Cet article fait suite à l’article : https://www.gaucherepublicaine.org/editorial/refonder-la-secu-pour-realiser-la-republique-sociale/7427272 pour tenir compte du rapport du Haut Conseil pour l’avenir de l’assurance-maladie (Hcaam).

Le fait nouveau est que notre ministre de la Santé, Olivier Véran, a pris l’initiative de demander au Hcaam d’étudier 4 variantes visant à réformer le système de remboursements des soins. Ou dit autrement, à changer ou pas l’articulation entre l’assurance-maladie et les organismes complémentaires santé.
Pour aller à l’essentiel, disons qu’à la lecture du rapport du Hcaam, il y a deux scénarios qui reprennent l’articulation actuelle avec des mesures secondaires et un scénario de type étasunien, c’est-à-dire le pire des systèmes sur le plan social et le plus juteux pour les multinationales de l’assurance. Plus la variante dite de la « Grande Sécu ». Mais en fait, le débat essentiel est le suivant : la « Grande Sécu » présentée par le gouvernement ou le statu quo – avec des modifications homéopathiques ou encore le pire venu des États-Unis.
Pour comprendre le bal des hypocrites qui vient de démarrer, il faut revenir à l’histoire de la Sécu, puis à l’analyse du réel existant pour répondre comme toujours à la seule question qui vaille « Que faire ? »

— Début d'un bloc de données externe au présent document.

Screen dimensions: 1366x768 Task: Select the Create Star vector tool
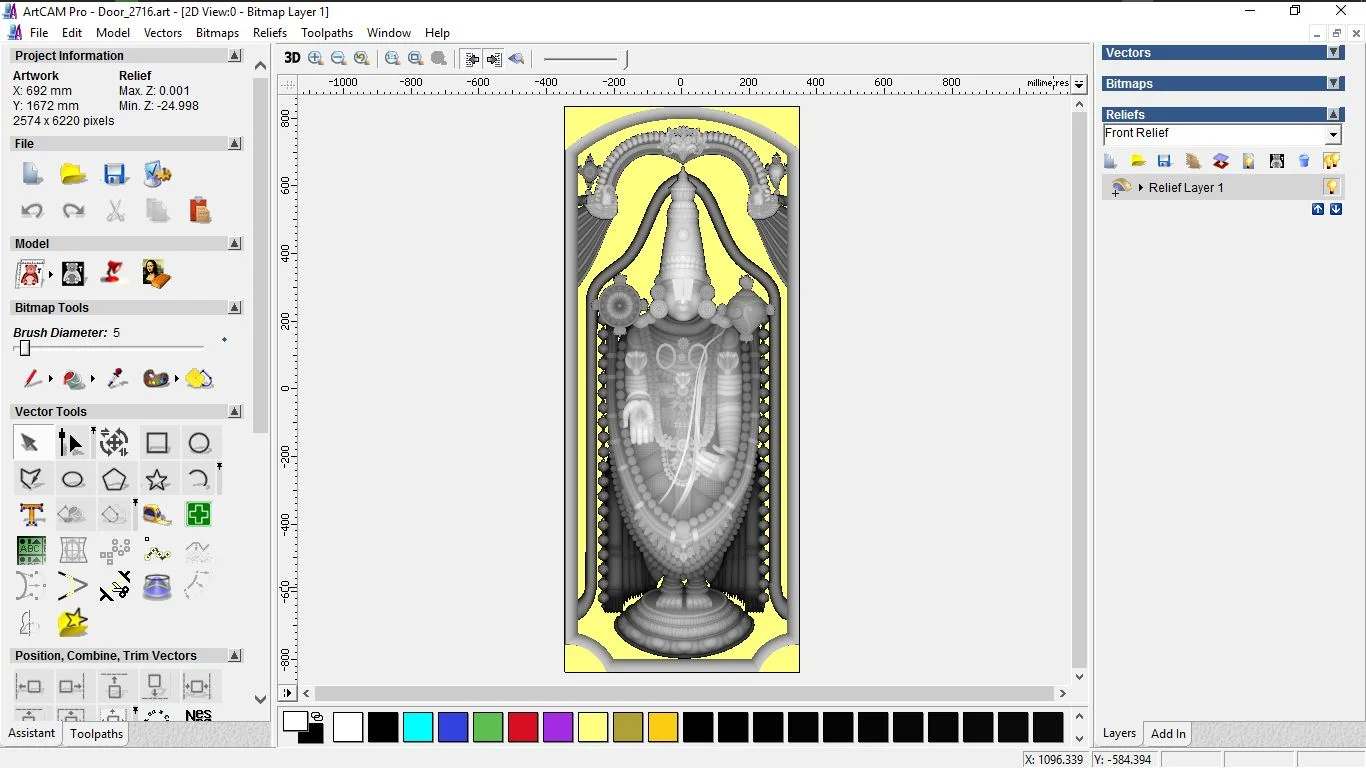coord(157,480)
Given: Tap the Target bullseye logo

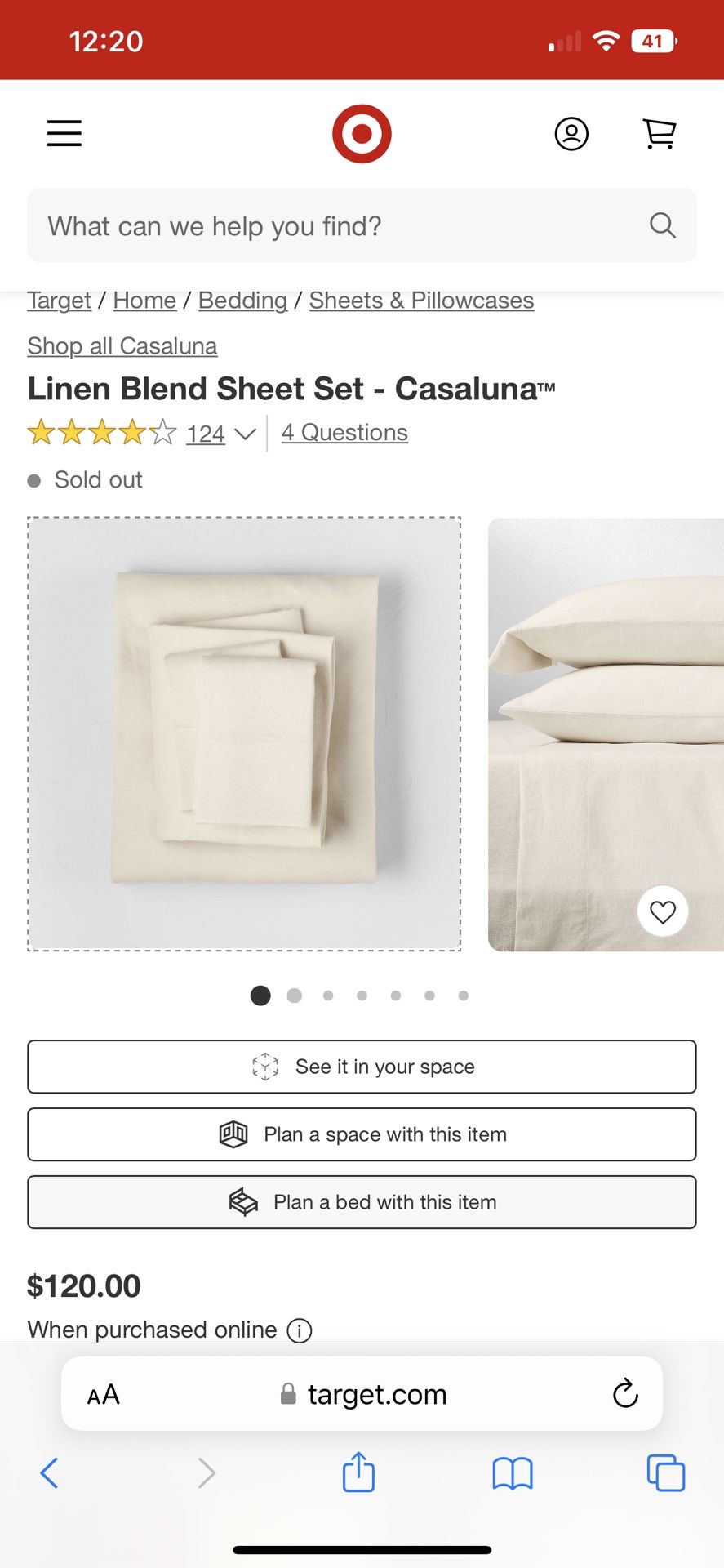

Priorité pour le néolibéralisme : détruire la Sécu

A partir de la Sécu de 1945-46 que nous avons présentée, dans l’article noté ci-dessus, comme la pointe sociale avancée du programme du Conseil national de la Résistance, la réaction s’est organisée pour détruire un à un les principes révolutionnaires de cette Sécu.

Les étapes de la démolition

La première attaque contre la Sécu est, dès le départ, l’opposition frontale de la Fédération nationale de la Mutualité française (FNMF). Ambroise Croizat, favorable à une République sociale, secrétaire général de la fédération CGT de la métallurgie – qui fut avec ses lois de 1946 un des principaux concepteurs de la Sécurité sociale -, est favorable au principe d’unicité sur tout le territoire national. La loi Morice de 1947 écorne ce principe. Dans un entretien, Pierre Laroque, haut fonctionnaire porteur avec Ambroise Croizat de cette avancée sociale, déclarait  : « Il aura fallu moins de six mois pour construire cette énorme structure. Cette réussite prouve l’attachement des gens. » Mais ce plan, dans ce qu’il pouvait avoir de “révolutionnaire” par sa volonté d’affirmer une solidarité nationale, a néanmoins buté sur l’obstacle de structures sociales existantes qui se sont révélées parfois plus puissantes que les forces de renouvellement. Les éléments conservateurs, qui aujourd’hui encore n’osent pas se dire contre la Sécurité sociale, recherchent toutes les raisons d’en critiquer les institutions, satisfaisant ainsi leur opposition « inavouée ».